The above is Judd theater, Judsonia, sometime in the 1940s. The girl pictured worked in the ticket booth during that time period. I might have been able to see Arsenic and Old Lace here.



Here it is now. The only way I know this is the theater is because of the stamp in the concrete by the door ("Judd Theater 1944," and the same raised area the girl is standing in front of). I have no idea if anything remains of the actual building behind that corrugated steel. Someday I plan to find out.



A theater in Bald Knob. I don't know anything about this theater except that it lines the street opposite the Missouri-Pacific Depot.



What's left of the theater in Kensett. It was owned at some point by Victor Weber. What you see in this picture is essentially all that remains. There is no building beyond the front facade. Weirdly, there was a hospital stretcher in the ticket booth. Note the door on the left. It leads to stairs which would have gone up to the balcony, which is where folks who weren't white had to sit. The Rialto has a similar door, but the balcony isn't in use these days.



The theater in Beebe (known variously as the Pioneer Theater, Radio Theater and Palace Theater). Note the same kind of balcony door. Apparently they do karaoke in there now which somehow involves a gorilla (read the sign). Here is what the authors of Remembering Our Past have to say about this theater:

"In the 1950s you could go to the Saturday afternoon Matinee and see a cartoon, serial and the movie.

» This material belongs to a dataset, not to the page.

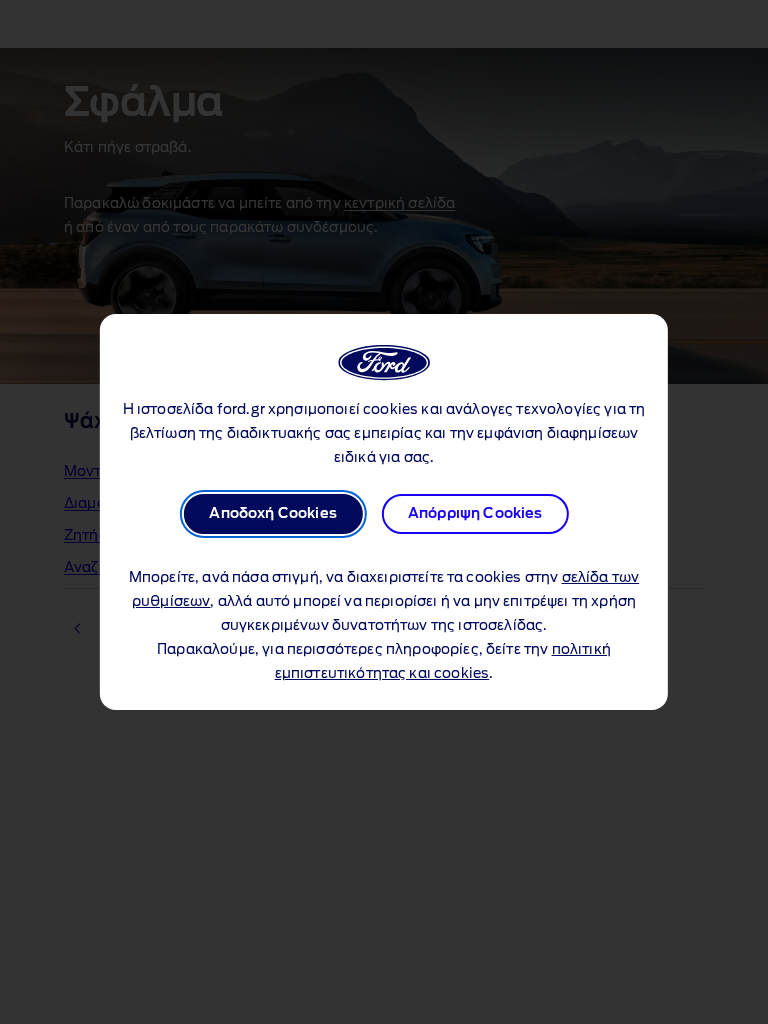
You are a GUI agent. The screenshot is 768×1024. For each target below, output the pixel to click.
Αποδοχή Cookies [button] (272, 514)
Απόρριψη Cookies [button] (475, 514)
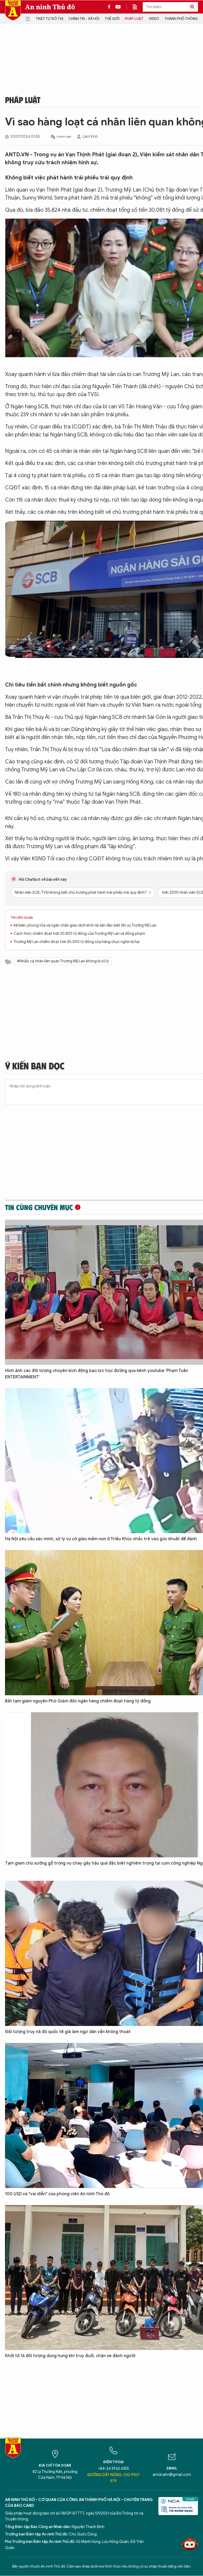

For 20 cents you got in the show and had enough money for a coke and a bag of popcorn. We usually did not get first run movies but we did get quite a variety. One movie would be shown on Thursday night, Friday night, Saturday afternoon and Saturday night. Another movie would be shown on Sunday afternoon, Sunday night and Monday night. Many of us young boys saw our first female naked breast at a movie sometime in the late 50s or early 60s. The movie was And God Created Woman with Bridgett Bardot. It was quite a thrill for us but created a real controversy in town."

The lives of these small theaters were mostly ended by the advent of multi-screen theaters. Unfortunately many of the new theaters left behind any semblance of architectural creativity, figuring as long as they had a lot of screens it didn't matter. A few of the small ones, like the Rialto, have managed to hold on. That's why I treasure them so.

Look forward to more theatrical entries.